Dentro de la patología cerebrovasculares existen otras entidades que pueden precisar tratamiento neuroquirúrgico:
- Accidente cerebrovascular hemorrágico ó hemorragia cerebral espontánea: En él la hemorragia tiene lugar en el interior del parénquima cerebral. Su causa más frecuente es la hipertensión. En otros casos puede deberse al debilitamiento de los vasos sanguíneos debido a la «angiopatía amiloide», típica de personas mayores de 70 años. Facilitada por los tratamientos anticoagulantes, puede también estar provocada por las lesiones previamente descritas (aneurismas, MAVs, tumores cerebrales, etc). Se trata de un cuadro grave que se manifiesta del mismo modo que un ictus.
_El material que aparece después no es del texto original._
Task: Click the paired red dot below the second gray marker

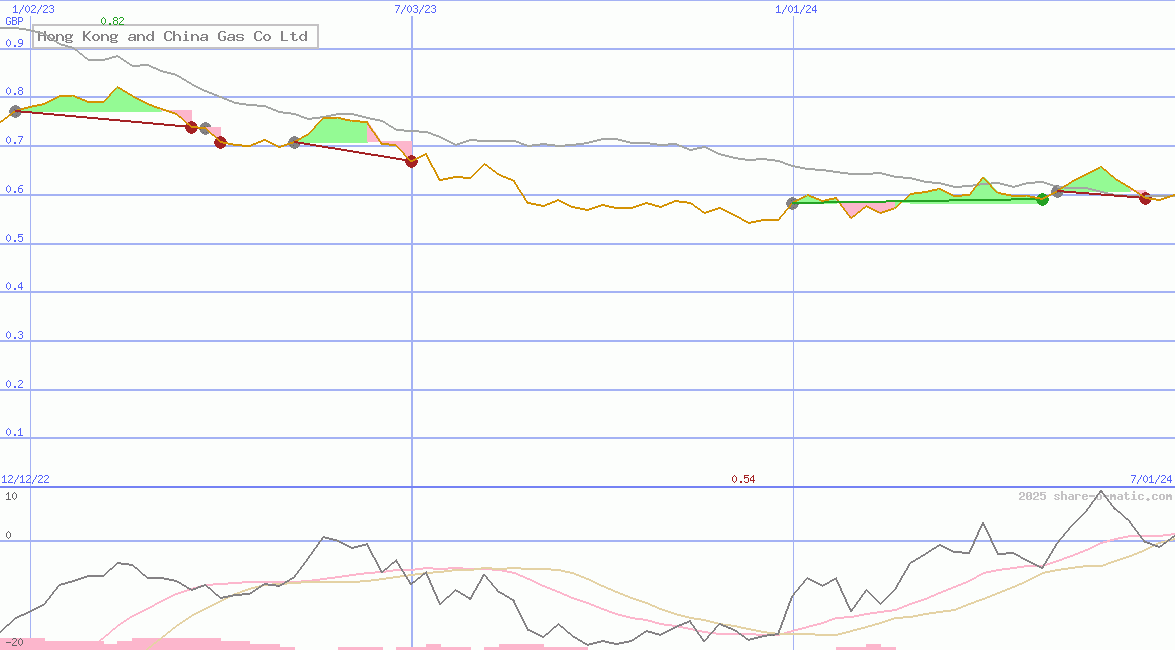Action: (220, 142)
Ha de considerase la evacuación quirúrgica en caso de que la hemorragia alcance un volumen crítico, se acompañe de un deterioro del nivel de conciencia y se localice en un punto accesible.
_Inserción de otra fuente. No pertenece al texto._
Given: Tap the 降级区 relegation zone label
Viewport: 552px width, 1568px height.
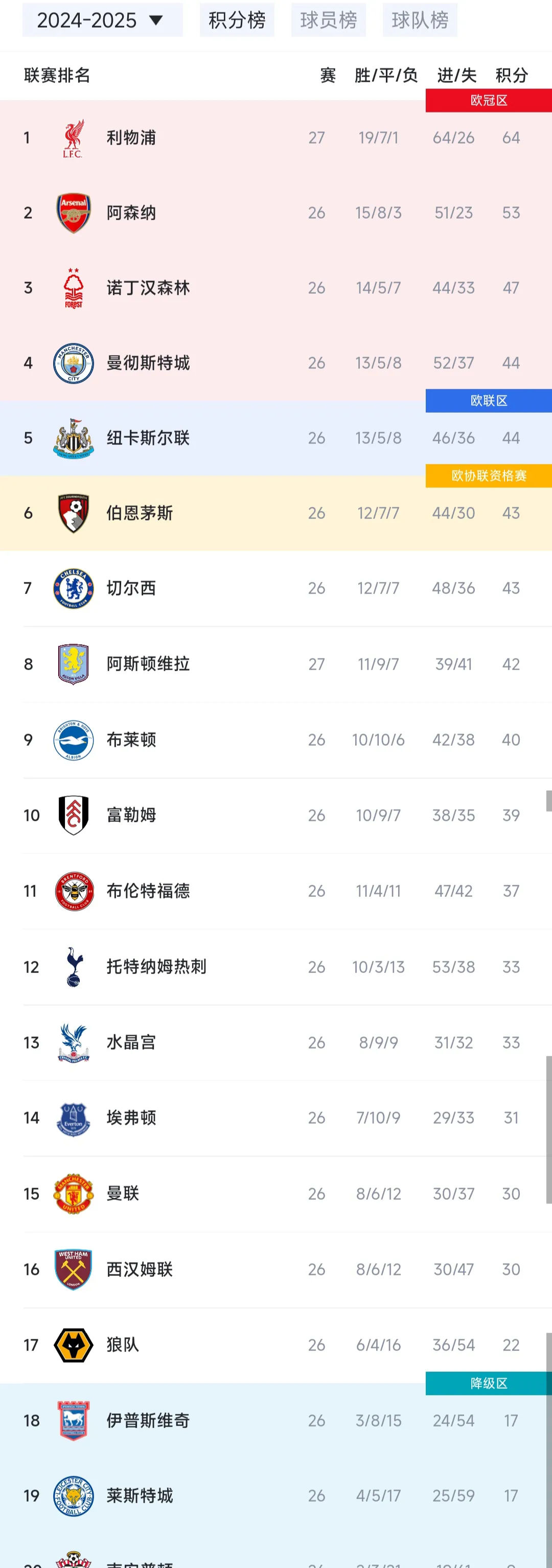Looking at the screenshot, I should [489, 1383].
- Infarto cerebral maligno: Es un infarto cerebral de grandes dimensiones en el que la inflamación que tiene lugar en el parénquima afectado ejerce un efecto compresivo sobre el resto del cerebro, lo que puede conducir al coma y al fallecimiento en más de un 80% de los casos si no se pone remedio. El remedio en este caso viene dado por la craniectomía descompresiva que ha demostrado reducir de manera importante la mortalidad y en menor medida las secuelas neurológicas.